А еще была Эльвира, она тоже путем рейдерского захвата овладела детским садиком, только вот в итоге детский садик оказался государственным, а само государство написало в суд бумагу, что Эльвира и ее подельники ничего у государства не отбирали путем силового захвата, претензий нет. Но Эльвира продолжала сидеть , и даже получила срок за кражу этого садика в 5 лет и шесть месяцев, а ее соучастнице дали 11. И вот мы думали: может быть, они еще какой-то детский садик присвоили, так, незаметно? Ведь за что тогда дали срок?
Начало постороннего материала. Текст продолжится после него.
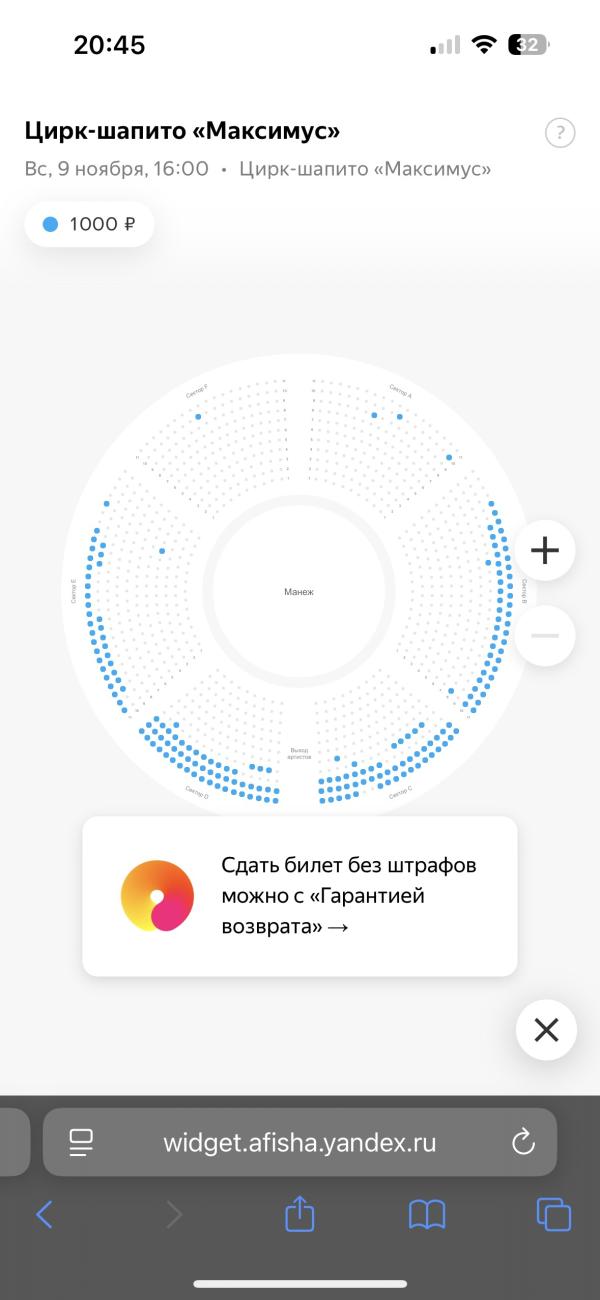Go back to the previous page
This screenshot has height=1300, width=600.
point(44,1214)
Так и сидели. Стояло жаркое лето, а мы сидели. Кто-то уходил, приходил, кому-то давали срок, и его переводили в камеру к осужденным, кто-то терял друзей и опять их находил. Мои обязанности «старшей» были мне в тягость. Мне были чужды многие вещи, и я старалась от них отойти. Так, например, мне было не жалко полок в холодильнике для новеньких, и за плохую уборку тоже не наказывала, да и пересаживанием с унитаза на унитаз я перестала заниматься. Просто всех особо подозрительных еще раз осматривали прямо в камере на предмет вшей и других опасных заболеваний. Если что-то находили, то били тревогу, и требовали от администрации принять меры. Были и такие, кому мой «демократический» подход не нравился, поэтому приходилось в жесткой форме путем ора и русского мата ставить на место. Да, на меня жаловались, что я много позволяю, но большинство это устраивало, потому что создавать тюрьму в тюрьме есть абсурд или некая форма очередной человеческой жестокости, но для меня это было недопустимо, я и сейчас многих вещей, что там происходили, не понимаю, да и не хочу.